Но было время (в начале 50-х годов), когда его картины держали в запасниках, а самого «ругали за пессимизм и минор многие из тех, кто прежде его превозносил». Уже в мирное время тяжело заболела его шестнадцатилетняя приемная дочь Катя, психически нездоровым оказался общий их с Верой сын Костя. К 1977 году, когда мы встречаемся с Горсковым в повести, Вера, выходившая замуж, пока он был на фронте, и вернувшаяся к Алексею после войны, уже умерла, оставив постаревшему супругу тяжкий крест: двух взрослых детей-инвалидов.

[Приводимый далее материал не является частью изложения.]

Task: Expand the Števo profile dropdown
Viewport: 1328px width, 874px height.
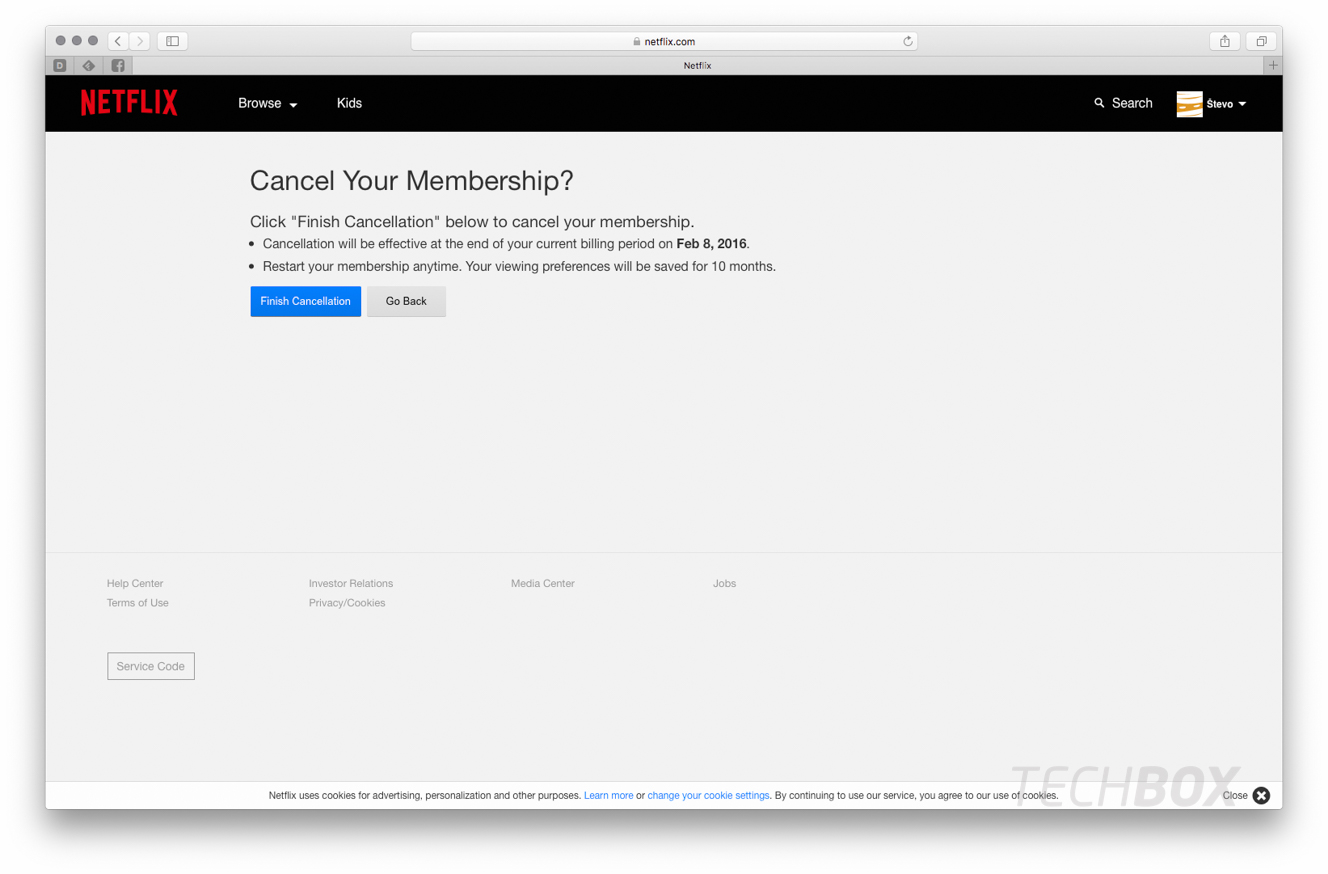Action: [x=1226, y=104]
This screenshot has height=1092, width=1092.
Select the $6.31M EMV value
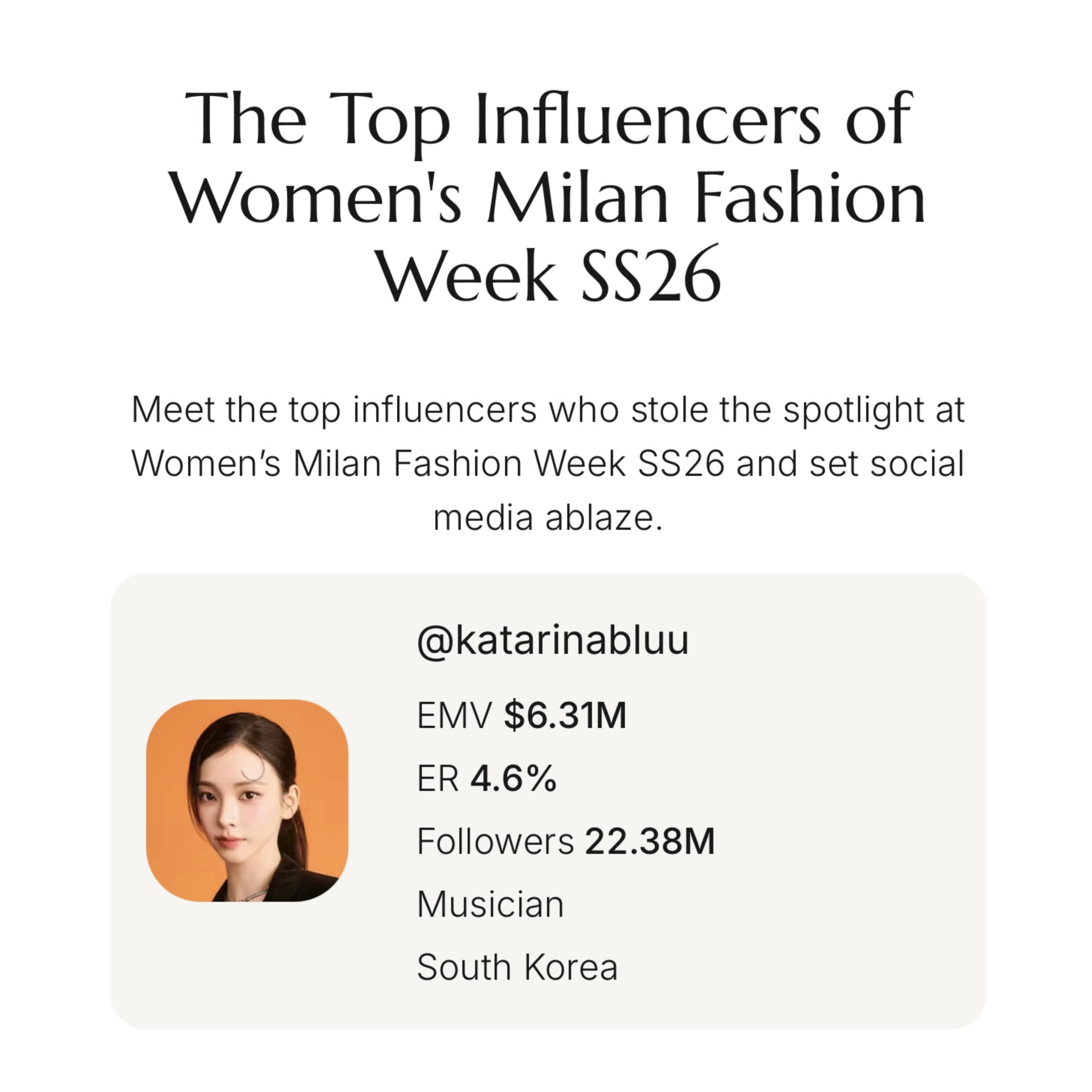[565, 716]
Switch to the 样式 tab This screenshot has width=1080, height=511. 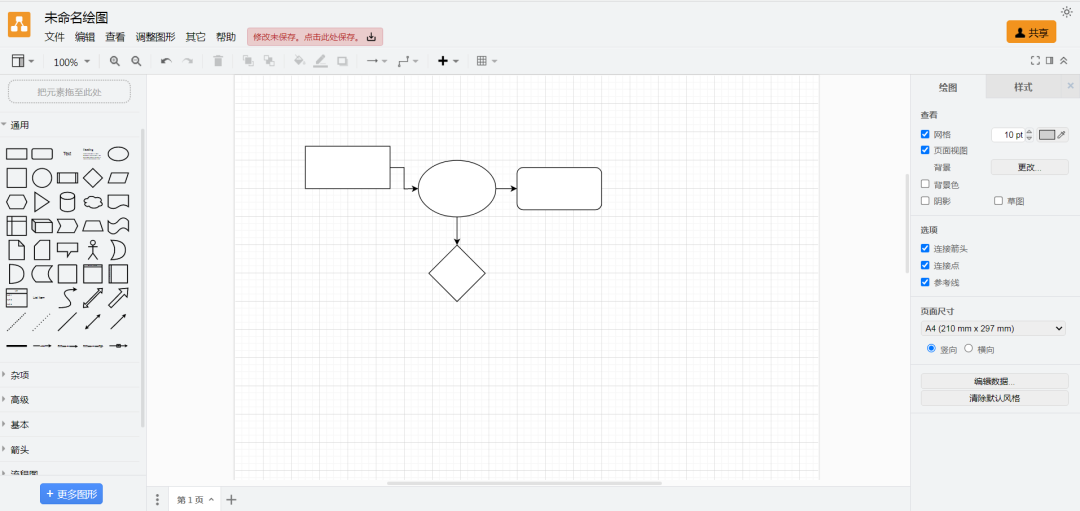coord(1023,87)
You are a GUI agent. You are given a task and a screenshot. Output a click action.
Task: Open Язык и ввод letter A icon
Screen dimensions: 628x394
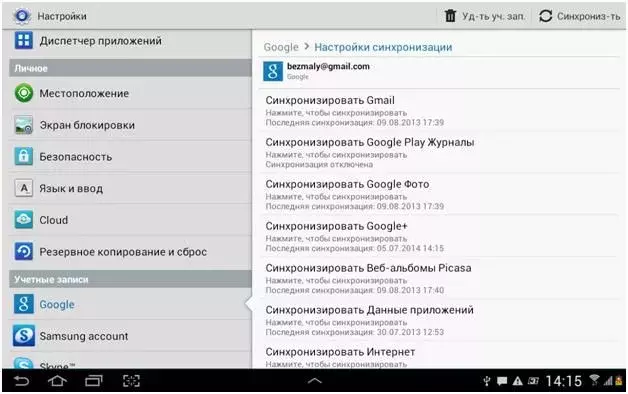tap(24, 188)
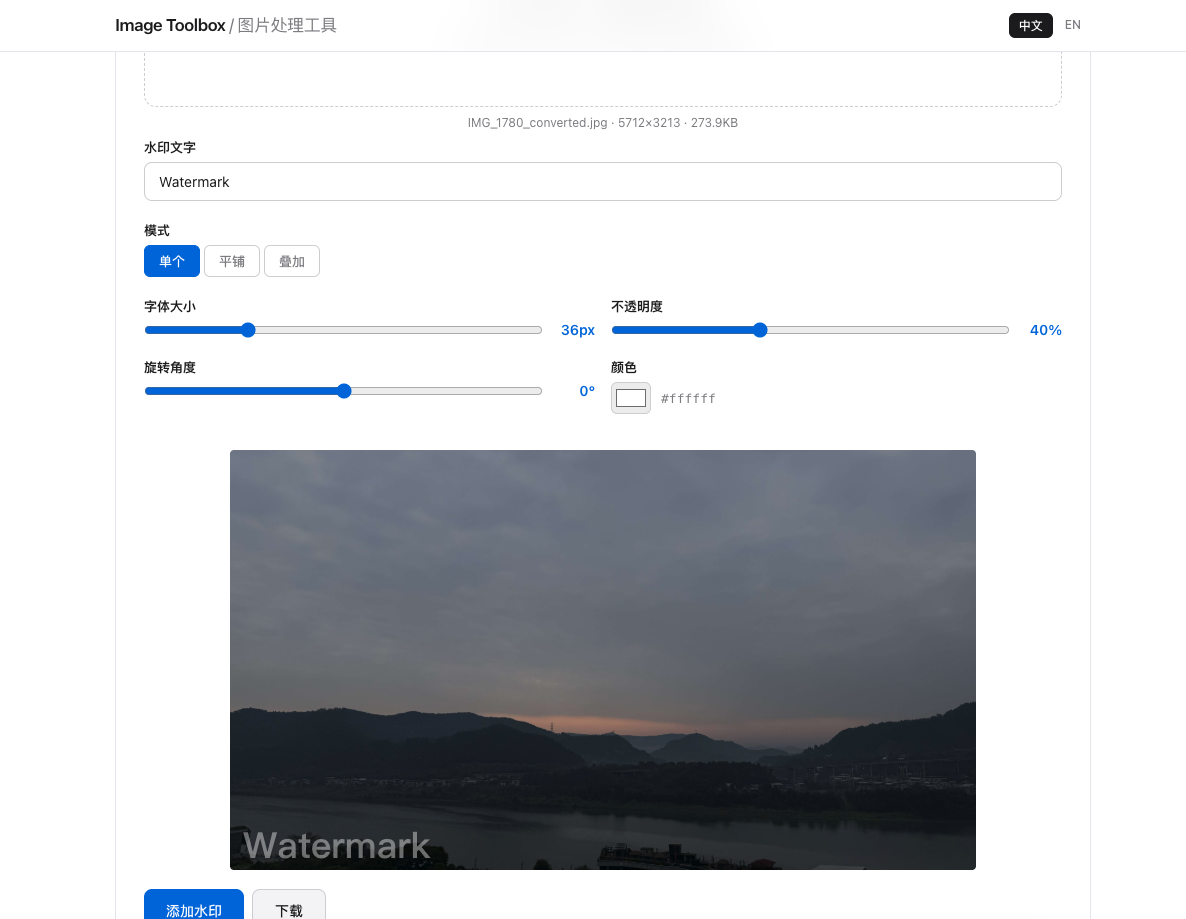The image size is (1186, 919).
Task: Click the #ffffff hex color value
Action: tap(688, 399)
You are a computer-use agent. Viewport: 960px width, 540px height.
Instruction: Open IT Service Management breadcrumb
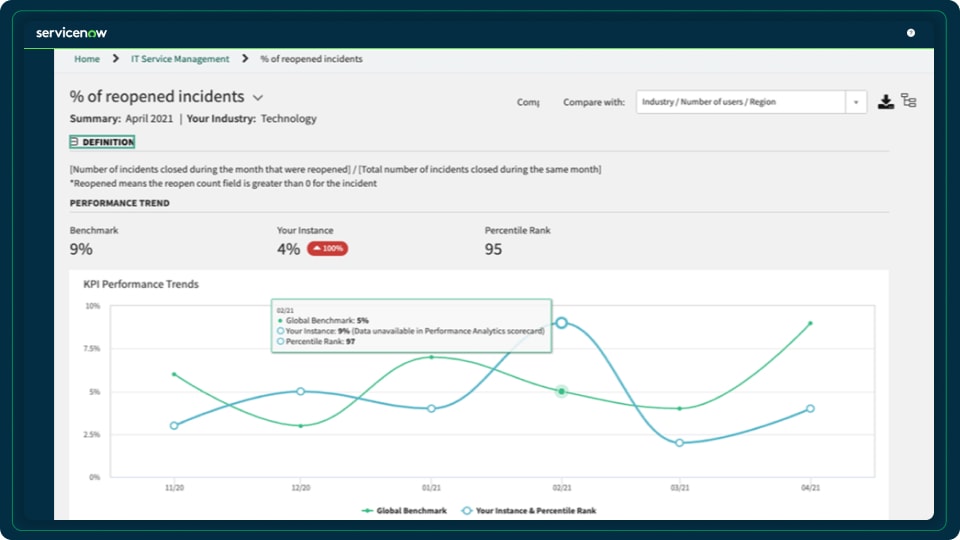coord(180,59)
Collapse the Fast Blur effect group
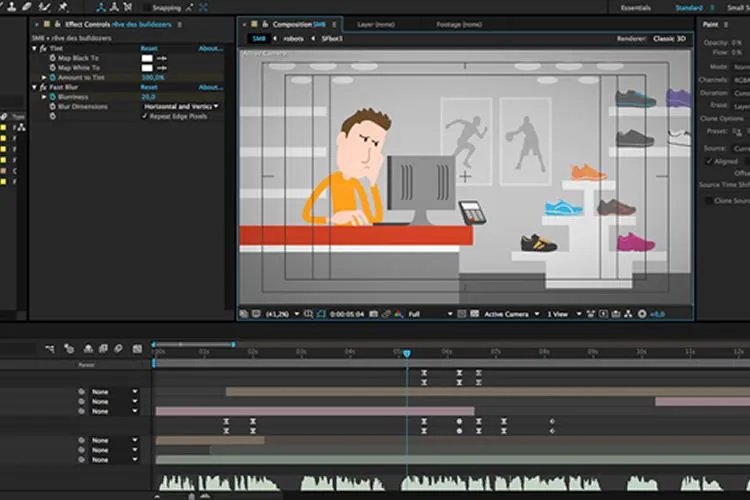This screenshot has height=500, width=750. click(x=34, y=87)
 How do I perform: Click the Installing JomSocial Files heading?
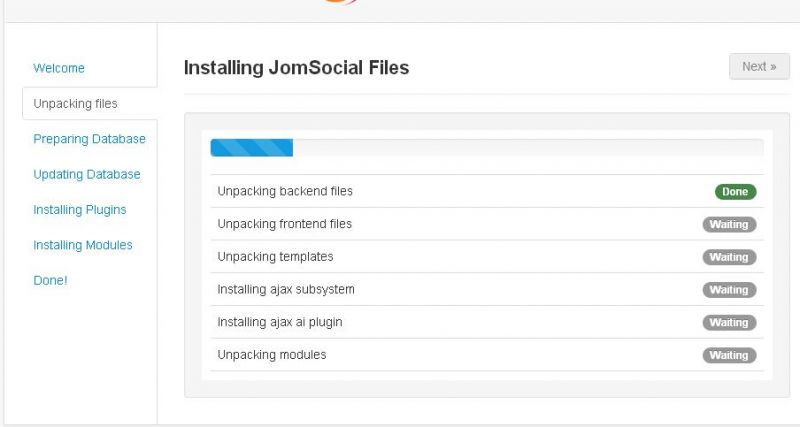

Так вырисовывается авторская концепция состоявшейся судьбы, счастья, творчества — как квинтэссенция жизни в диалектике добра и зла, рождения и смерти. Для поколения Горскова война была и трагедией, и проклятьем, и суровой школой, вполне оправдавшей стародавнюю истину, что величина обретений равна, в конечном счете, мере утрат. Сколь ни благодарен Горсков своим учителям по Академии художеств, Московскому художественному училищу имени 1905 года, студии военных художников имени Грекова, где он доучивался после войны, — «война дала ему несравненно больше. Видимо, без потрясений, без трагедий, — заключает автор, — нет настоящего искусства».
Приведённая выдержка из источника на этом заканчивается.